* [LIST OF TASKS]:
[a] Can you sum up the passage on relational being in two sentences?
[b] Would you quote the part of the listing that opens with the line containing "新手體驗套組 (886, 1186)" and runs through the last line of the listing, both ends included?

* [DOCUMENT EXCERPT]:
From this comes an idea of selfhood as a bundle of tendencies — behaviours usual for us, but still open to influence and change. Observing one another in terms of tendencies rather than certainties feels more relationally generative. To find synergy with the efforts of others, we might think of our tendencies as ‘leanings towards’, as though our instincts and habits have a kind of gravitational attraction. With enough ‘escape velocity’ we can overcome or modify their force.
Aliveness
Relational being can generate a vibrant sense of ‘in-touchness’ with the energies of the world — a feeling of heightened awareness that seems to stretch out from the self towards the distant horizon, embracing every aspect of our surroundings. It’s a bodily sensation — a deep breath of life — that’s a sharp reminder of our physical presence as an inhabitant of a turbulent planet.
Aliveness is also a sense of possibility — that our sensations of profound connection may generate movement and change. That acting on the world can come from within our own experience, and recognising how, even with its hesitations and uncertainties, it reaches and touches others. That this can be more useful than trying to operate on the world from the distant certainty of an external perspective.
John Shotter distinguishes aboutness and withness ways of speaking (*3). When we speak about something, that something is ‘over there’, separate from ourselves and immune to our feelings. But including, even centering, how we feel in our expression of something is to acknowledge our bodily existence in what is going. And this can be an invitation for others to acknowledge their feelings as well.
Entanglement
The experience of deep relationality reveals a state of being that may be best described as entanglement. It’s a circumstance that entails the re-positioning and even the dissolution of selfhood.
To be entangled is to move in step with others — to be going on together, as Wittgenstein proposes (*4). What seems to happen is that the boundaries of individual expression fade away. Instead of turn-taking, utterances and gestures tumble in on and with each other in a kind of social music, so that when there’s a pause for breath and to consider the result, it’s no longer clear who did what in its formation. Mutual respect and understanding have reached a stage where each new movement and gesture contributes to an emerging shared sensibility. It’s an exciting experience.

* [Recorded data]:
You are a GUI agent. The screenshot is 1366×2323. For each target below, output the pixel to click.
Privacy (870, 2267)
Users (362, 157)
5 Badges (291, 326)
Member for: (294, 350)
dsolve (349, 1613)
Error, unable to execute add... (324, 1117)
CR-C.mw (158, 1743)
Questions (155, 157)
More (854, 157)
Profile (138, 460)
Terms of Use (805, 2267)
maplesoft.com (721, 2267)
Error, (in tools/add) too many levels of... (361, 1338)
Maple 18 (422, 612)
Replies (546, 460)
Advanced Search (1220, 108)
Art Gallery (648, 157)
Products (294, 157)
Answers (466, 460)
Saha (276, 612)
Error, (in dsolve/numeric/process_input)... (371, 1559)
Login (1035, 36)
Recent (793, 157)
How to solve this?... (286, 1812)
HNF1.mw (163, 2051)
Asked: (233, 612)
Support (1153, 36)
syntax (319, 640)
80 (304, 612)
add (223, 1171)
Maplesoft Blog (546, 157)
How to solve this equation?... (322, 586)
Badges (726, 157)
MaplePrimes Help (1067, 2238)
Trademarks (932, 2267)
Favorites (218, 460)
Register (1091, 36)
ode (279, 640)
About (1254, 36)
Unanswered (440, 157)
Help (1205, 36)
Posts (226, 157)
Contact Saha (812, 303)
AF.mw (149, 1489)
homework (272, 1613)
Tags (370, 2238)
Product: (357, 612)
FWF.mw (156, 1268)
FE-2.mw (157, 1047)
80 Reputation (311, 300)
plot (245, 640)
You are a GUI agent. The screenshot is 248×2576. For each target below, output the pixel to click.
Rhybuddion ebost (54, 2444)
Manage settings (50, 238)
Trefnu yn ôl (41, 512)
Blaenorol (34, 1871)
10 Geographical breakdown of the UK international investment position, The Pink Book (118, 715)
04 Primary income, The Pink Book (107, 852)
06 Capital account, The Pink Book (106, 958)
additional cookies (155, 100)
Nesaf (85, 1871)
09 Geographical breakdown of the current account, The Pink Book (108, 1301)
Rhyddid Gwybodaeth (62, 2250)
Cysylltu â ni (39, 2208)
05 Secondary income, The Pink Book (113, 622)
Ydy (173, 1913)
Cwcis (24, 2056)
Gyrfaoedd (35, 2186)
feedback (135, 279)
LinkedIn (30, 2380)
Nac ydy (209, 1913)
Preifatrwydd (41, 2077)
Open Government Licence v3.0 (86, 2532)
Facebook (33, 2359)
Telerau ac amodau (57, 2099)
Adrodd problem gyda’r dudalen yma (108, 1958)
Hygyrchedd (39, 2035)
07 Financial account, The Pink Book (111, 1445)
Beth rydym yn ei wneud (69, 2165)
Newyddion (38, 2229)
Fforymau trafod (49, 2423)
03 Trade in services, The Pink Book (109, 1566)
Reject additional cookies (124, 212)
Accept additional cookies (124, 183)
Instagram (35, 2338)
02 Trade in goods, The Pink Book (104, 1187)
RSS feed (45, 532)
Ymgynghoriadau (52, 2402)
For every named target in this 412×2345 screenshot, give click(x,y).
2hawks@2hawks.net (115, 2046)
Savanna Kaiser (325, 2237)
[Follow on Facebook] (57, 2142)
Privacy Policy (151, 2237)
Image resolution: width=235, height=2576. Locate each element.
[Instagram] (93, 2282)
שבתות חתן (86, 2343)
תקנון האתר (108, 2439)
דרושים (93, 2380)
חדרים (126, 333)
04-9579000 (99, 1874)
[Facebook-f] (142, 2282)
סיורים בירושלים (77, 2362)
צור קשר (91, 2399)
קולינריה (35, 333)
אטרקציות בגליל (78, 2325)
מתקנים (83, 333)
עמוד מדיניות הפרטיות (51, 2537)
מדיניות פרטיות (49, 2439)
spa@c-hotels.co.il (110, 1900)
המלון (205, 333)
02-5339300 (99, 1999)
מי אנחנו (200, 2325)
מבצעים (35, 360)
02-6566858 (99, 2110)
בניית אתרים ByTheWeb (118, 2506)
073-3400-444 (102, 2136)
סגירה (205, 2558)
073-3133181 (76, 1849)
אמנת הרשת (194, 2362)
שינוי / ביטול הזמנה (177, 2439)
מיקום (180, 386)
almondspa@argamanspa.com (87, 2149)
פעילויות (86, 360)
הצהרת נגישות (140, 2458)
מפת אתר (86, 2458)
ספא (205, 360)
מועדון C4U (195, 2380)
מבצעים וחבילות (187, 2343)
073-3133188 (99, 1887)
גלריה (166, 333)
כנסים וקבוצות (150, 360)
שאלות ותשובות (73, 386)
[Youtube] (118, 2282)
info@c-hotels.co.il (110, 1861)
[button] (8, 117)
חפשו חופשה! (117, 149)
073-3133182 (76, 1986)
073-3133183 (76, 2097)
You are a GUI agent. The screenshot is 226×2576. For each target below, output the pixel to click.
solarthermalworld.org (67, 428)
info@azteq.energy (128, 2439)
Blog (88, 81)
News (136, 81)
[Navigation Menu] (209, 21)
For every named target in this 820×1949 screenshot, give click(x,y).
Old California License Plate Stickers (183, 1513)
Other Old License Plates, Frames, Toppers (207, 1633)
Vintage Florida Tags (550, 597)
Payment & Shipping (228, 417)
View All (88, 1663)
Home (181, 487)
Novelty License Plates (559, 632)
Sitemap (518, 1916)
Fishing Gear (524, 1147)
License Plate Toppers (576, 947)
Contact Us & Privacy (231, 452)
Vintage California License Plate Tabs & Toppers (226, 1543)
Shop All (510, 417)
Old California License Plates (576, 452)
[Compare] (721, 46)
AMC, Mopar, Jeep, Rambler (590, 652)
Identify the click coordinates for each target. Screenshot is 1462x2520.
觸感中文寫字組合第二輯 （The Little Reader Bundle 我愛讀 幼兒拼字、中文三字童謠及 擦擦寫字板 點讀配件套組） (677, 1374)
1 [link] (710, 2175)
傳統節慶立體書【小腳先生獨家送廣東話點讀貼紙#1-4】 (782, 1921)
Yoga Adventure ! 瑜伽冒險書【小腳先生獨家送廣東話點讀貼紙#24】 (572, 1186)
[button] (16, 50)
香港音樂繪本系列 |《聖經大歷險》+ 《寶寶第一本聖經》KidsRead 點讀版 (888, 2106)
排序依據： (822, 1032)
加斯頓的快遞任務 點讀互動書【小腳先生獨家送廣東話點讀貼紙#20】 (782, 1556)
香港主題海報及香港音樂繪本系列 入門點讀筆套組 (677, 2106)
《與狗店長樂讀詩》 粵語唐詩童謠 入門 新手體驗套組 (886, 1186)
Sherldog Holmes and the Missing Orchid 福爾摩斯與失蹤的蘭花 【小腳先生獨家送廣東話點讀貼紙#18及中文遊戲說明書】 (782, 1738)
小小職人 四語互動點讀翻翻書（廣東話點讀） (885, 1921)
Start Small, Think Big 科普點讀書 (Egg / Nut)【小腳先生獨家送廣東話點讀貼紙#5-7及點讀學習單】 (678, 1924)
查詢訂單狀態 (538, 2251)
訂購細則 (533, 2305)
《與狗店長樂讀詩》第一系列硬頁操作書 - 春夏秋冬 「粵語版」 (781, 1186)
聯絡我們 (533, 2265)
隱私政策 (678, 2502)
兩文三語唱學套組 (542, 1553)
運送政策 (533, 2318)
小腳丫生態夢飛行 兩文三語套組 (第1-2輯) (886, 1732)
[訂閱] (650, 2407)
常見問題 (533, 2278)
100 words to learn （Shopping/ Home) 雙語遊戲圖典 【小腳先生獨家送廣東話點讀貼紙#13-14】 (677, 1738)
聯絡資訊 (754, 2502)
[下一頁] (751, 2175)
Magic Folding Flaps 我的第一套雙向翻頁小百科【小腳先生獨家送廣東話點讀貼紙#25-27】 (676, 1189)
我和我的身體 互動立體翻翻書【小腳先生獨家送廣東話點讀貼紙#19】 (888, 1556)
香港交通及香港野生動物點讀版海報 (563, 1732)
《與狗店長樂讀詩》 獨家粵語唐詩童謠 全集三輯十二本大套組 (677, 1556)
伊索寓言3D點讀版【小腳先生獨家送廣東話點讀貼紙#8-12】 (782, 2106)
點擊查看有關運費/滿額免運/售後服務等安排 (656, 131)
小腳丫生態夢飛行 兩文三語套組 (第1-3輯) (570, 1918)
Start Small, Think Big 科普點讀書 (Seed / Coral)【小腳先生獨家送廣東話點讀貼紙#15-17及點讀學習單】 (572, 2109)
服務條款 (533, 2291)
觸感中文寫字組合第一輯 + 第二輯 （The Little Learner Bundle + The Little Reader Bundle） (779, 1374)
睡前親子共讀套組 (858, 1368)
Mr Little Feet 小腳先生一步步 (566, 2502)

* [CORRECT ANSWERS]:
[a] Selfhood can be seen as a bundle of tendencies that are usual for us but open to change, and aliveness is both a bodily sense of in-touchness with the world and a sense of possibility that acting on the world can come from within our own experience. Entanglement is moving in step with others, where the boundaries of individual expression fade and each new movement contributes to an emerging shared sensibility.

[b]
《與狗店長樂讀詩》 粵語唐詩童謠 入門 新手體驗套組 (886, 1186)
Sherldog Holmes and the Missing Orchid 福爾摩斯與失蹤的蘭花 【小腳先生獨家送廣東話點讀貼紙#18及中文遊戲說明書】 (782, 1738)
小小職人 四語互動點讀翻翻書（廣東話點讀） (885, 1921)
Start Small, Think Big 科普點讀書 (Egg / Nut)【小腳先生獨家送廣東話點讀貼紙#5-7及點讀學習單】 (678, 1924)
查詢訂單狀態 (538, 2251)
訂購細則 (533, 2305)
《與狗店長樂讀詩》第一系列硬頁操作書 - 春夏秋冬 「粵語版」 (781, 1186)
聯絡我們 (533, 2265)
隱私政策 (678, 2502)
兩文三語唱學套組 (542, 1553)
運送政策 (533, 2318)
小腳丫生態夢飛行 兩文三語套組 (第1-2輯) (886, 1732)
[訂閱] (650, 2407)
常見問題 (533, 2278)
100 words to learn （Shopping/ Home) 雙語遊戲圖典 【小腳先生獨家送廣東話點讀貼紙#13-14】 (677, 1738)
聯絡資訊 (754, 2502)
[下一頁] (751, 2175)
Magic Folding Flaps 我的第一套雙向翻頁小百科【小腳先生獨家送廣東話點讀貼紙#25-27】 (676, 1189)
我和我的身體 互動立體翻翻書【小腳先生獨家送廣東話點讀貼紙#19】 (888, 1556)
香港交通及香港野生動物點讀版海報 (563, 1732)
《與狗店長樂讀詩》 獨家粵語唐詩童謠 全集三輯十二本大套組 (677, 1556)
伊索寓言3D點讀版【小腳先生獨家送廣東話點讀貼紙#8-12】 (782, 2106)
點擊查看有關運費/滿額免運/售後服務等安排 (656, 131)
小腳丫生態夢飛行 兩文三語套組 (第1-3輯) (570, 1918)
Start Small, Think Big 科普點讀書 (Seed / Coral)【小腳先生獨家送廣東話點讀貼紙#15-17及點讀學習單】 (572, 2109)
服務條款 (533, 2291)
觸感中文寫字組合第一輯 + 第二輯 （The Little Learner Bundle + The Little Reader Bundle） (779, 1374)
睡前親子共讀套組 (858, 1368)
Mr Little Feet 小腳先生一步步 (566, 2502)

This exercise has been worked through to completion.